The majority of ADRs in older people are Type A reactions i.e. they are attributable to a predictable known pharmacological effect of a drug. Type A adverse drug reactions are usually avoidable and typically involve commonly prescribed medications [6].


ADRs causing hospitalization


Advancing age can contribute to a significant increase in sensitivity to particular drugs and a corresponding increase in the incidence of ADR’s [7]. Older patients demonstrate an exaggerated response to central nervous system-active drugs (eg, benzodiazepines, anesthetics, opioids) and a decreased response to some cardiovascular agents (eg, beta-adrenergic agents)[8]. Also, the most important pharmacokinetic changes in older people include a decrease in the excretory capacity of the kidney, rather than a decline in the rate of hepatic drug metabolism [9]. The most frequent ADRs causing hospital admission in older patients are typically gastrointestinal disorders and cardiovascular and metabolic/endocrine complications. A summary is shown in Table 1.


Most common ADRs


Gastrointestinal complications

Gastrointestinal bleeding, peptic ulcer, erosive gastritis, nausea, vomiting

Cardiovascular disorders

Hypotension, bradycardia, falls,





Renal and urinary


Renal impairment, acute renal failure

electrolyte disorders

Hypokalemia, hyperkalemia,


Nervous system Disorders

Depressed level of consciousness,

mental status changes


Table 1: Most common ADRs causing hospitalization in the elderly


It is clear that older patients are at significant risk for ADR’s and many such ADR’s occurring in this population are considered preventable. Pharmacokinetics change with ageing and drug doses often need adjustment to avoid adverse drug events. Good communication between healthcare providers and patients or patients caretaker is key to managing medicines well.
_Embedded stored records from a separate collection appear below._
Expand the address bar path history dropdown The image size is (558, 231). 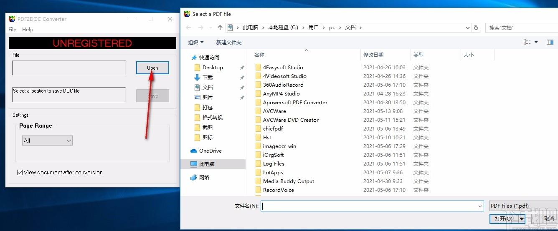coord(467,28)
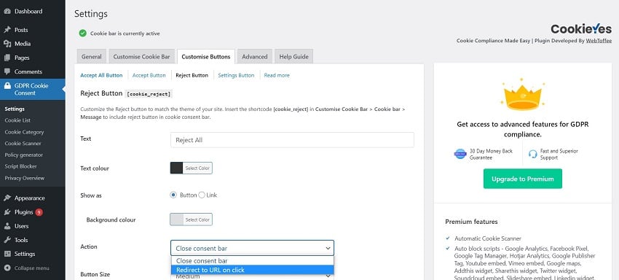Select Text colour swatch
The width and height of the screenshot is (619, 280).
tap(176, 168)
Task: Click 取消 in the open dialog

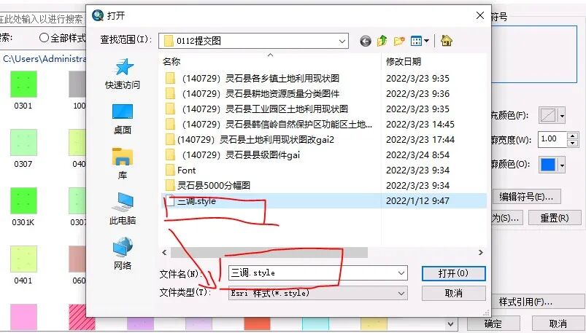Action: coord(453,294)
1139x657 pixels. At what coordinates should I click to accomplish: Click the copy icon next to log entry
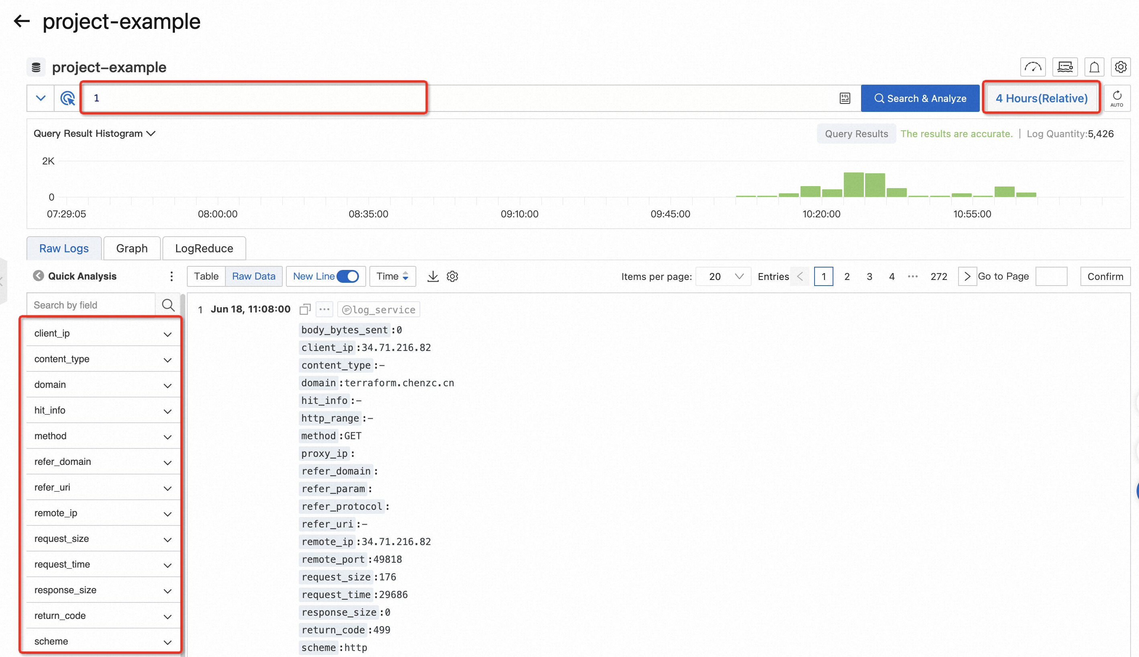305,309
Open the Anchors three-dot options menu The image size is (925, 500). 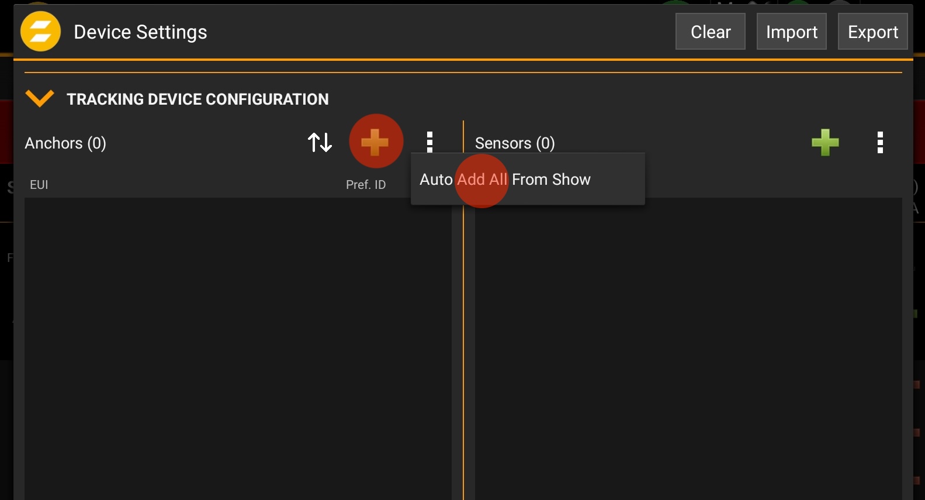(x=429, y=142)

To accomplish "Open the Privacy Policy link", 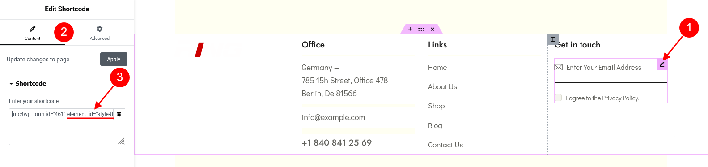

  1. World Health Organization. International Drug Monitoring (1966). The Role of the Hospital. Geneva, Switzerland: World Health Organization.

  2. Onder.G, Pedone.C, Landi.F (2002) Adverse drug reactions as cause of hospital admissions: results from the Italian Group of Pharma­co epidemiology in the Elderly (GIFA). J Am Geriatr Soc 50:1962-1968.

  3. Rowe JW, Khan RL (1987) Human aging, usual and successful. Science 237: 143-149.

  4. ICH Final Guideline on special populations (1993) Geriatrics.

  5. Mangoni.A, Jackson.S (2004) Age related changes in pharmacokinetics and pharmacodynamics: basic principles and practical applications. Br J Clin Pharmacol 57: 6-14.

  6. Routledge PA, OMahony.MS, Woodhouse KW (2004) Adverse drug reactions in elderly patients. Br J Clin Pharmacol 57: 121-126.

  7. Hughes SG (1998) Prescribing for the elderly patient: why do we need to exercise caution, Br J Clin Pharmacol 46:531-533.

  8. Bowie MW, Slattum PW (2007) Pharmacodynamics in older adults a review. Am J Geriatr Pharmacother 5: 263-303.

  9. El Desoky ES (2007) Pharmacokinetic-pharmacodynamic crisis in the elderly.Am J Ther1 4: 488-498.